Critique : Fire of Wind
par Savina Petkova
- Ce premier long-métrage par Marta Mateus, merveilleuse expression de réminiscence cinématographique, brille de mille feux dans la course au Léopard d'or
On voit des feuilles de vigne contre un ciel bleu sans nuages : certaines sont vertes, certaines rouge feu. Le vent qui souffle semble assez menaçant. L'atmosphère du plan d’ouverture de Fire of Wind [+lire aussi :
bande-annonce
fiche film], le merveilleux premier long-métrage de Marta Mateus, présenté en compétition au Festival de Locarno, respire l'imprévisibilité. Les couleurs sont vives et mûres, aussi mûres que les raisins que cueillent, un rang après l'autre, les gens de l'Alentejo, au sud du Portugal. On fait d'abord la connaissance d'une jeune fille appelée Soraia, qui se coupe la main avec son sécateur. Un taureau noir apparaît et soudain, tout le monde est perché sur les chênes environnants, à attendre de l'aide.

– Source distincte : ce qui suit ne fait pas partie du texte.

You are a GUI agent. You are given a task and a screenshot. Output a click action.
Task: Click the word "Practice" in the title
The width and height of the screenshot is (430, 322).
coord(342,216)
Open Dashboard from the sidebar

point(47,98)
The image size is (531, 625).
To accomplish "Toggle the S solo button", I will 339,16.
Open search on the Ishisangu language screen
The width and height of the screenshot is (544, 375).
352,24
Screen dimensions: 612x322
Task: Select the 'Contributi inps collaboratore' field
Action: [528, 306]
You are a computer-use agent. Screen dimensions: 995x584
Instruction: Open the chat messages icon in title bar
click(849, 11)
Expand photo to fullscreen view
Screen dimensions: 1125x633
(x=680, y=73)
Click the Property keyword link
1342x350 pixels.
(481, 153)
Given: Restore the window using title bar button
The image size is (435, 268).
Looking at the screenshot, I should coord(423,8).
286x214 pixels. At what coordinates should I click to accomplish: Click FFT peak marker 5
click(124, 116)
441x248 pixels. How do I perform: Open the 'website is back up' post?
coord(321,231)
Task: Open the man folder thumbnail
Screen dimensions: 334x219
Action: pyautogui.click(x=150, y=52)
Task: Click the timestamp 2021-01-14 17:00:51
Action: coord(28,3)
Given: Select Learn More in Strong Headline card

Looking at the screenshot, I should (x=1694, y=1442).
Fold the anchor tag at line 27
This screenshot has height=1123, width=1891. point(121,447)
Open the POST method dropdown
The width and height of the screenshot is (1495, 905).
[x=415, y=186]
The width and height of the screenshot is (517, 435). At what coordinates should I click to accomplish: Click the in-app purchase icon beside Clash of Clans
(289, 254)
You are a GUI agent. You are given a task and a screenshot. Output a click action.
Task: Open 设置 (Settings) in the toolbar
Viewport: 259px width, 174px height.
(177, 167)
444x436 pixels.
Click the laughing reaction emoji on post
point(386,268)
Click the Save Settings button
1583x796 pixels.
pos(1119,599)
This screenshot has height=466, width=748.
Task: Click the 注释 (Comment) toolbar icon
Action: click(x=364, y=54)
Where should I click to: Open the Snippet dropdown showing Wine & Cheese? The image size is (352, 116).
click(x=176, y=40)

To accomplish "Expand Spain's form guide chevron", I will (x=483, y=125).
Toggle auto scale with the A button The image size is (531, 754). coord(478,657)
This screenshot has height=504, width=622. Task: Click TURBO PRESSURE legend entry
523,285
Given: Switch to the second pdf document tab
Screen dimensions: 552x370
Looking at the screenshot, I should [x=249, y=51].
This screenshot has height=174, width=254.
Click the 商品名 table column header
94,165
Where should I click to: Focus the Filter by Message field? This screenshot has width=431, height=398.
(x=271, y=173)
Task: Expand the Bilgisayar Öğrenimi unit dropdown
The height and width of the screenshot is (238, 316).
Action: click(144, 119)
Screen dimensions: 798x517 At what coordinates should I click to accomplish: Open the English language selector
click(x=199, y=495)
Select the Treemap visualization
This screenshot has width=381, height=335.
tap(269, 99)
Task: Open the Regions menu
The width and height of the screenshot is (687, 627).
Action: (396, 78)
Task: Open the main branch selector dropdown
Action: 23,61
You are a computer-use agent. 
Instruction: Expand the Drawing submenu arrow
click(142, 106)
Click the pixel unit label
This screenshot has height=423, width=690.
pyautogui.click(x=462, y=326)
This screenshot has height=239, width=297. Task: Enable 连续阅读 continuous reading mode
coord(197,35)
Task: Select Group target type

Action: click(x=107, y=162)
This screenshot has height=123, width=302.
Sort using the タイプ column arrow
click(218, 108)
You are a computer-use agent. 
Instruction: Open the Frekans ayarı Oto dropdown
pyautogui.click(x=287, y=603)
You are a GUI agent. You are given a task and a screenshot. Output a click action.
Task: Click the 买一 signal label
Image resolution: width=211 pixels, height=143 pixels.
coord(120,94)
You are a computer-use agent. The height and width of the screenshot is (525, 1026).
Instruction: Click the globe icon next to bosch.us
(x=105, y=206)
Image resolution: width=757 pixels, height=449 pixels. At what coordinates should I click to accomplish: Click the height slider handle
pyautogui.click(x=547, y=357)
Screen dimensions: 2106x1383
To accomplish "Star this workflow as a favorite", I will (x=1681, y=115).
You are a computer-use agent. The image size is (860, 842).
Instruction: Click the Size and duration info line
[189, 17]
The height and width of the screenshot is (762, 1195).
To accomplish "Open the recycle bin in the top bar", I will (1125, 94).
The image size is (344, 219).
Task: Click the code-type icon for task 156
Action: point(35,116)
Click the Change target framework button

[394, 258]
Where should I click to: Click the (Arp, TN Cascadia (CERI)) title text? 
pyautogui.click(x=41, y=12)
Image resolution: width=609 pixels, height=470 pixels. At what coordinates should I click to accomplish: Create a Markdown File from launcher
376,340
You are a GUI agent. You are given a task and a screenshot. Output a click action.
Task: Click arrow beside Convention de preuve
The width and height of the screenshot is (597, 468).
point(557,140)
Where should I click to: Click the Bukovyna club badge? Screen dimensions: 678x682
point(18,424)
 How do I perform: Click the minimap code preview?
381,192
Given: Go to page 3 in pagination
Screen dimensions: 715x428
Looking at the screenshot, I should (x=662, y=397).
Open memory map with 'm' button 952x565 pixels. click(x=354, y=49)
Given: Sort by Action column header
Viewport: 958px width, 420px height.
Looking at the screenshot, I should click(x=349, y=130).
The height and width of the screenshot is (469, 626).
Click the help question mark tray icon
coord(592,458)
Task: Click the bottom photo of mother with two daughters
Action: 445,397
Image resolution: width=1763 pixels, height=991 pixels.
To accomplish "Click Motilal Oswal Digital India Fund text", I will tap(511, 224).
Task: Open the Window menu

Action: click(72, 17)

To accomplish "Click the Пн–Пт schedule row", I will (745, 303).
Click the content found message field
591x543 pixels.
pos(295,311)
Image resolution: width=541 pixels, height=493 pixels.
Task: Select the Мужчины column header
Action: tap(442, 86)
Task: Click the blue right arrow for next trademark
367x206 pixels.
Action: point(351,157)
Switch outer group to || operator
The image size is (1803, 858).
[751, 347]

Il y a des gouttes de sang par terre, sur les pierres, sur les feuilles de vigne, mais on ne voit jamais le sang couler directement. Fire of Wind favorise les gros plans sur l'après, au lieu de montrer l’action elle-même. Bien que ce genre d’ellipses puisse consolider la structure d’un film comme plus statique que dynamique, en l'espèce, elles ne font qu’accentuer son effet hypnotique. Le film de Mateus est par ailleurs superbe, c’est le moins qu’on puisse dire : la netteté de l’image numérique légèrement grand angle accentue chaque détail de sa mise en scène méticuleuse. Très littéralement, le film (tourné par Mateus et Vítor Carvalho) peint avec la lumière. Mais pas n’importe quelle lumière : la saison des vendanges est chaude, mais pas brûlante. Chaque plan est baigné de soleil, mais jamais calciné. La lumière qui illumine les visages des gens a quelque chose de doux, comme une caresse éthérée. Et surtout, ce qui semble être du formalisme n’est pas que cela : les visuels sont riches, chargés d'un sentiment de responsabilité éthique et d'un respect éternel pour les gens ici filmés. Ils sont enveloppés de tellement d’amour que même le soleil doit être tendre, pour refléter cela.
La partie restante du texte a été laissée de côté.